TCV officials envision a future where Tibetan exiles man up profitable call centers, like the ones in India's booming tech centers further south. Or e-commerce sites, selling traditional art or yak cheese online.
Dharamsala resident Lobsang Wangyal, a self-styled cultural entrepreneur who was born in a refugee camp in India and has lived outside of Tibet all his life, believes leaders of the Tibetan government-in-exile need to move faster -- and technology is the key.
Roving editors with laptops and digital cameras could document stories of the Tibetan refugee community, and get that story out to the world faster and more effectively over the Internet.

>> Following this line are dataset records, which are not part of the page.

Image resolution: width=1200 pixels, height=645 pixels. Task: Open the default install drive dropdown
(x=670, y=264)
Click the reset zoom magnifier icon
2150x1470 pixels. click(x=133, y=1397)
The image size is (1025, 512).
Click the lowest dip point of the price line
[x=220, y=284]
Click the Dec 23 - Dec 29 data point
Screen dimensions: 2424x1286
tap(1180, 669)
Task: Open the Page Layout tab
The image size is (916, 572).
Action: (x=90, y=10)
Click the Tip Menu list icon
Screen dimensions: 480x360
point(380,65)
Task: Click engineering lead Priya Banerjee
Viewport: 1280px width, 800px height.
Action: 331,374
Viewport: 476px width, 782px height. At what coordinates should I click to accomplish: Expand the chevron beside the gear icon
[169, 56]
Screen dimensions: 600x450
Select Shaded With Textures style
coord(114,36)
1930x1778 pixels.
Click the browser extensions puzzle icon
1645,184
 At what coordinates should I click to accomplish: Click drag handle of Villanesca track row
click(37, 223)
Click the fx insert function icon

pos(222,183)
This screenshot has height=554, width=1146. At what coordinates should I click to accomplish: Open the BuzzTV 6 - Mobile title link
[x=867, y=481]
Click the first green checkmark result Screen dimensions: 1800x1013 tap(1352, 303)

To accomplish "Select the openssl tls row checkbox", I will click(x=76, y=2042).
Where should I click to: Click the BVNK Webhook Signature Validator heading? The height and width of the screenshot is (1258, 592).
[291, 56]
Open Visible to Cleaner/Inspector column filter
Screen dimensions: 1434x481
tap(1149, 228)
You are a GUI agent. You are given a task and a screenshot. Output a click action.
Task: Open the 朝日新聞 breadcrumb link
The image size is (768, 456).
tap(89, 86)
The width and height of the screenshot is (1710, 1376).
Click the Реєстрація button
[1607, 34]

Tibetan elders are also embracing technology as a way to share cultural knowledge.
Sacred texts, once smuggled out of Tibet or hidden from the Chinese, are being preserved digitally. Hundreds of volumes can fit onto a handful of CD-ROMs.
Samdhong Rinpoche is a close associate of the Dalai Lama now serving as the elected prime minister of Tibet's government-in-exile. (Rinpoche is an honorary title that translates as "senior lama.")
He believes there's something inherently Tibetan about the Internet.
In Buddhist philosophy, he says, everything in the universe links to everything else . . . life is a network.